Govt guarantees jobs as juggling act gets trickier

Government, business, and labour have signed an 80-page agreement following the Jobs Summit on Thursday that outlined objectives to possibly create 275 000 jobs a year.

The objectives include the need for big business to actively encourage consumer support for local products, energising the export sector, boosting fruit, grain and livestock value chains, as well as much-needed financing, resource and related assistance for small and medium enterprises.

Heard it all before?

Of course you have but for the time being there’s no denying that something needs to be done about the 9.6 million South Africans that can’t find work.

Brimming with optimism after the summit’s resolutions were signed, President Cyril Ramaphosa was confident that it was possible to create and not cull jobs.

And yet government spending is on the rack as far as ratings agency Moody’s is concerned.

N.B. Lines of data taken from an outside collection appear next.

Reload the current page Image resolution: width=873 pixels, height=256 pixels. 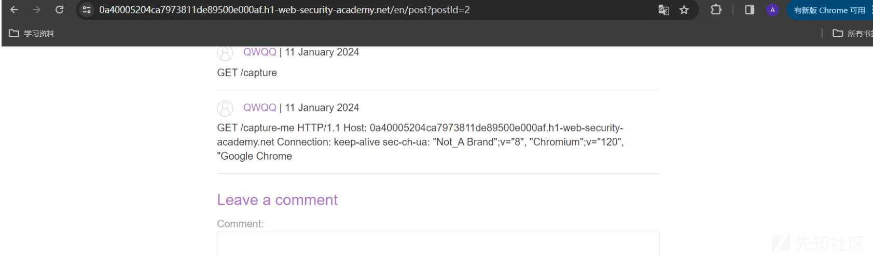click(x=60, y=10)
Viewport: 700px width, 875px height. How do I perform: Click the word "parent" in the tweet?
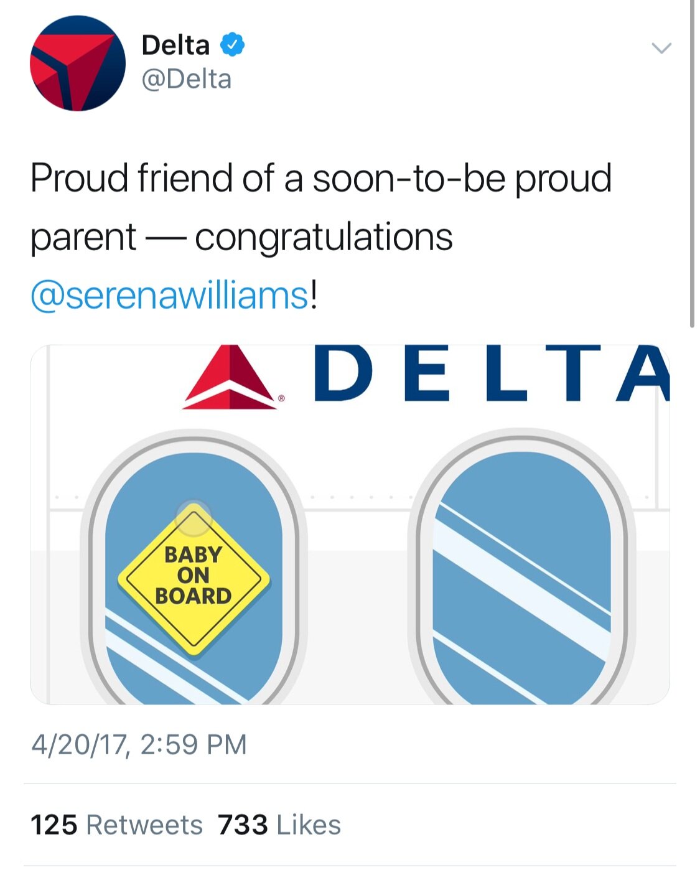coord(83,237)
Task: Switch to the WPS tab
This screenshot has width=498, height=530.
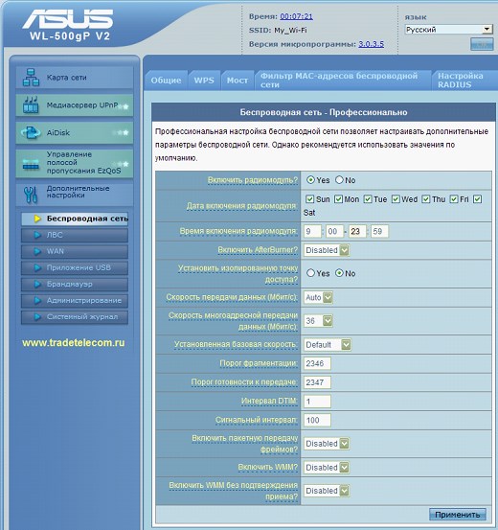Action: point(204,81)
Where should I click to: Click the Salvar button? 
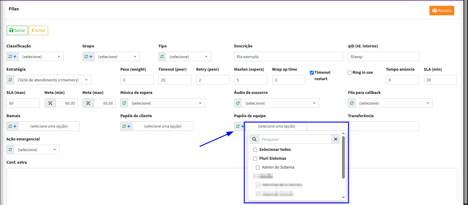point(17,31)
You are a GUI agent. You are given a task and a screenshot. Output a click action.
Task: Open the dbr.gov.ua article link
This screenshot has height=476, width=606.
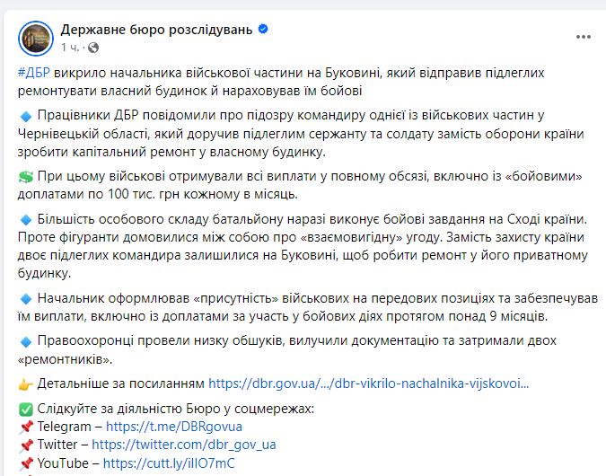tap(368, 383)
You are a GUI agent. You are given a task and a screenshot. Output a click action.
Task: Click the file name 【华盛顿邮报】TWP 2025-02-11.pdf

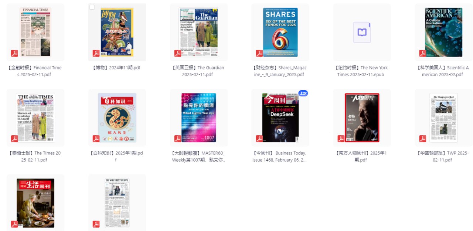click(x=443, y=156)
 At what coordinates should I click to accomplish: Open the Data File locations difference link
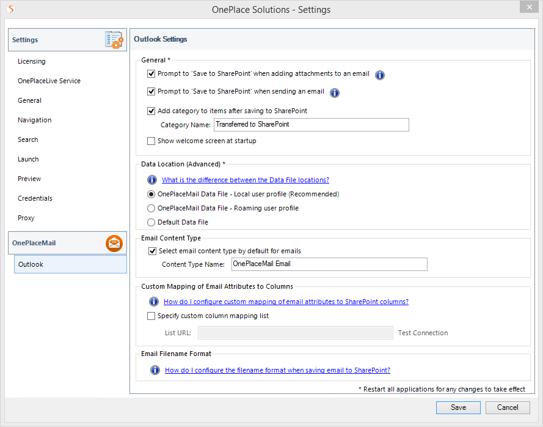245,180
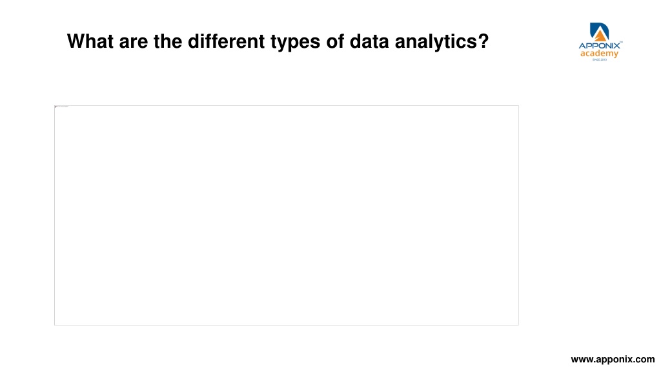The height and width of the screenshot is (372, 661).
Task: Click the word 'different' in the heading
Action: click(226, 41)

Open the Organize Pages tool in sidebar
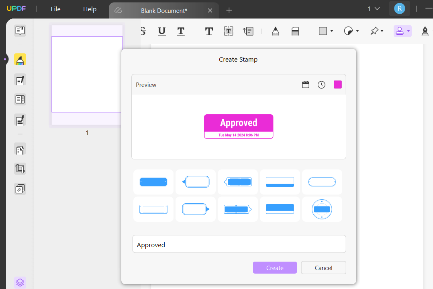tap(20, 149)
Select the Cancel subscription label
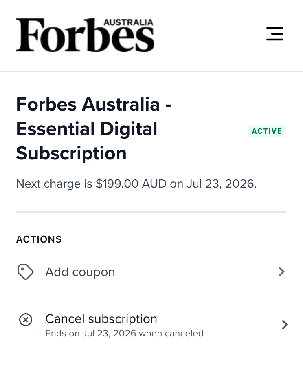303x367 pixels. click(x=101, y=319)
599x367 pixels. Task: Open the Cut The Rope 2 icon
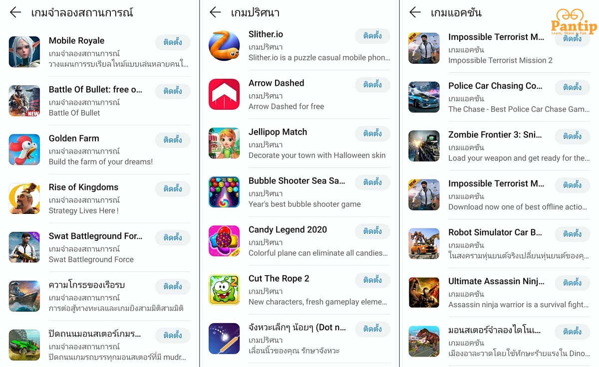[224, 290]
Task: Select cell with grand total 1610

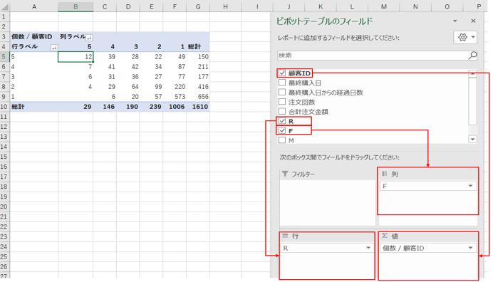Action: [x=198, y=107]
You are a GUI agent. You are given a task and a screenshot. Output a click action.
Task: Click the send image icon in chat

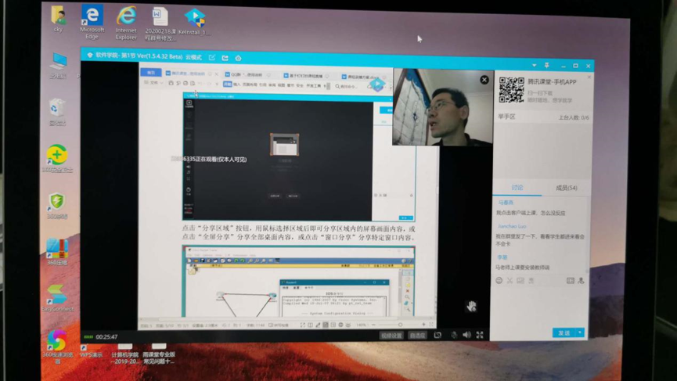point(520,280)
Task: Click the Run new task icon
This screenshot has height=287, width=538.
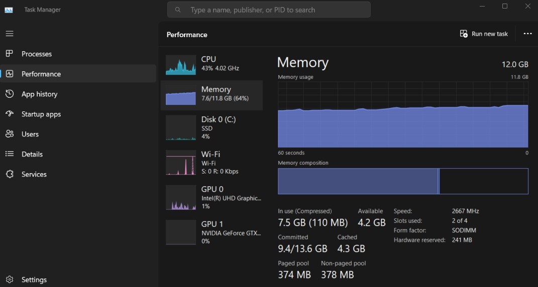Action: pos(464,34)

It has indicated that the public sector wage bill has ballooned beyond fiscal capability and that Treasury will have to trim away at what it costs to keep the country’s administration machinery running.

However, in a classic case of labour dictating to government – what’s new? – Ramaphosa’s negotiators guaranteed unionists that there would not be any job losses.

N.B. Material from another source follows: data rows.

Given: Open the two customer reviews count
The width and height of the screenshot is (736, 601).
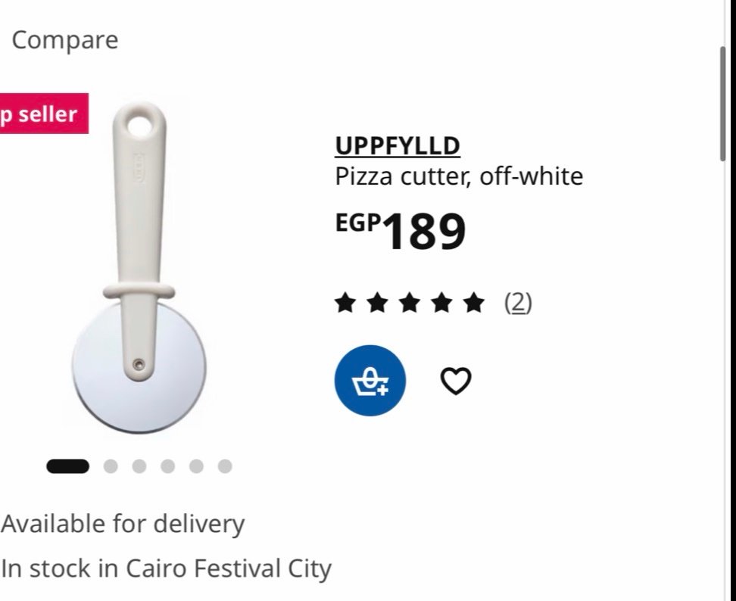Looking at the screenshot, I should [518, 303].
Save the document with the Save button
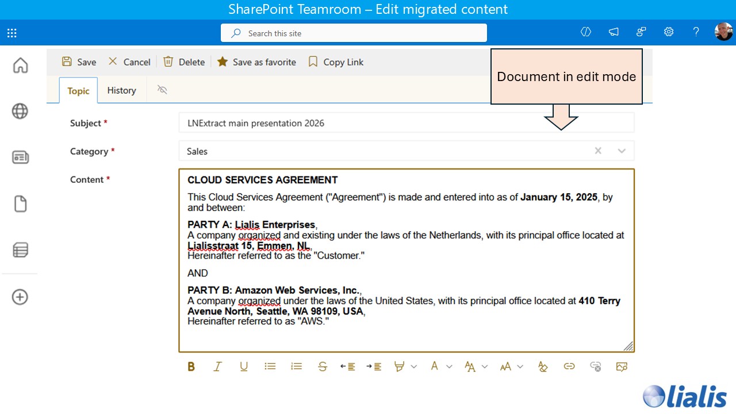The width and height of the screenshot is (736, 414). tap(79, 62)
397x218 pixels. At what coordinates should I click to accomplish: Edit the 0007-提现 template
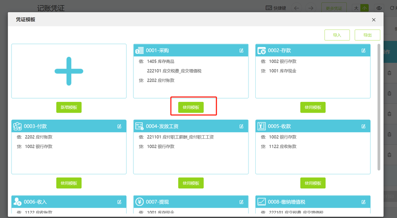click(x=241, y=202)
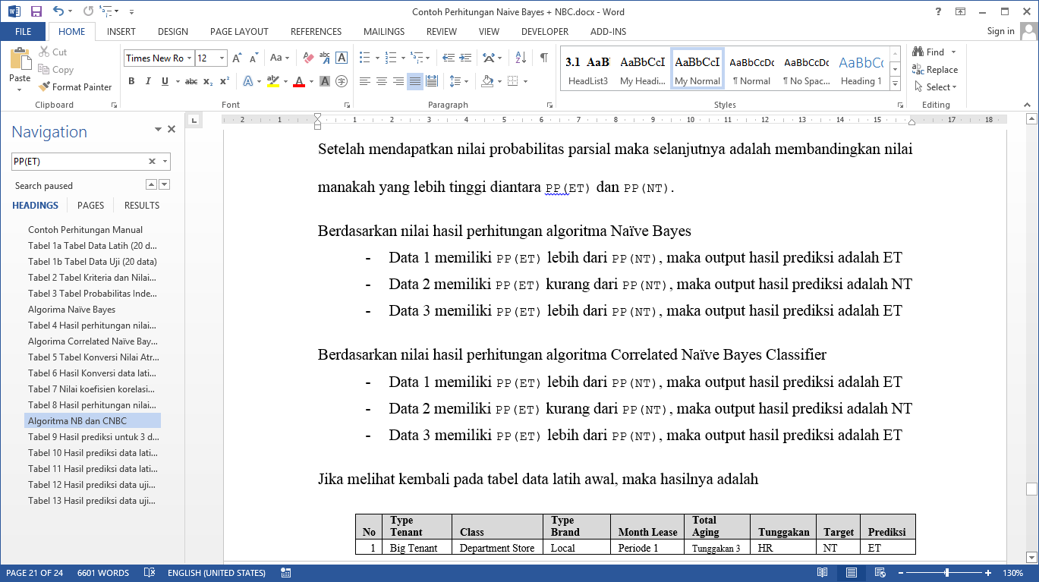Toggle the Show/Hide paragraph marks icon
Viewport: 1039px width, 582px height.
543,58
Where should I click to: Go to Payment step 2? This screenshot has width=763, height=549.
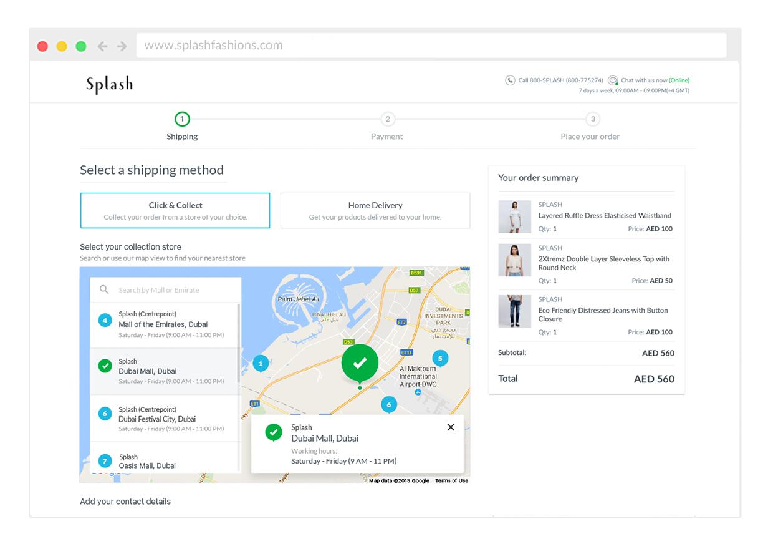387,119

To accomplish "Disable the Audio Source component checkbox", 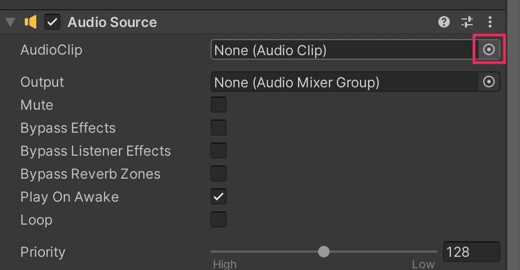I will point(52,22).
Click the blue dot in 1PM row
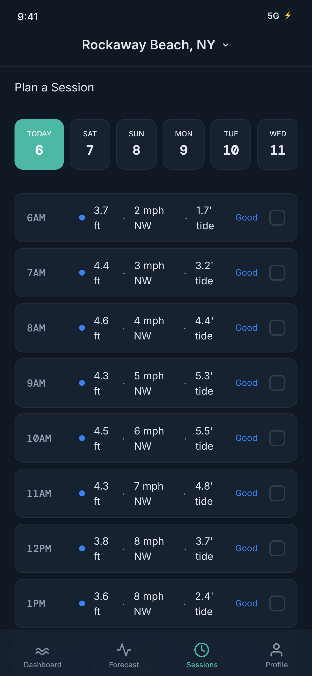Image resolution: width=312 pixels, height=676 pixels. [82, 603]

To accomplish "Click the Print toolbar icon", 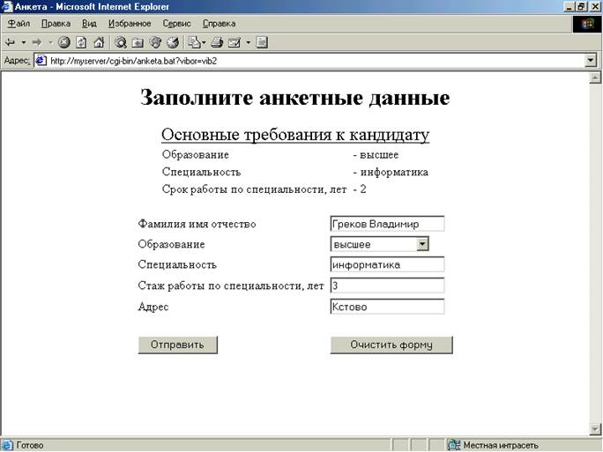I will [216, 42].
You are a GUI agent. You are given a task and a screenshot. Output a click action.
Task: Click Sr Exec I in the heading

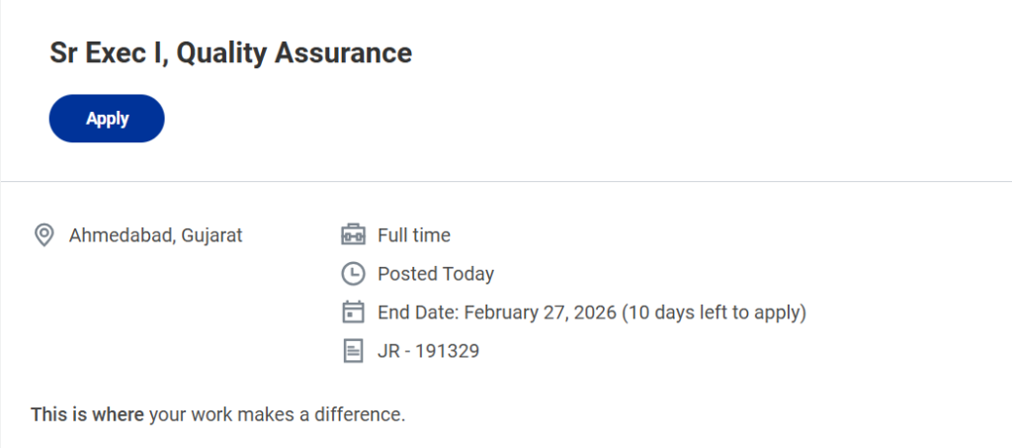pos(107,53)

In the meantime Finance minister Nhlanhla Nene is trying to balance a very difficult budget in the run-up to his medium-term speech later this month.

Should government spending not be reined in, Moody’s said it might have no alternative but to join its peers, S&P Global and Fitch, in junking the country’s economy.

Losing our last stand as an investment-grade country, some say, will be a case of three strikes and you’re out!

Indeed, about $5bn will immediately leave the local bond market, foreign direct investment (FDI) South Africa desperately has to hang on to if it wants any hope of salvaging an economy remotely capable of creating jobs.

However, pleasing both Moody’s and the masses, reeling from fuel price hikes and resulting living cost increases, is not going to be easy.

Caught between a population facing penury and a country crying out for FDI, Ramaphosa must be having sleepless nights.

Heavy lies the head that wears the crown.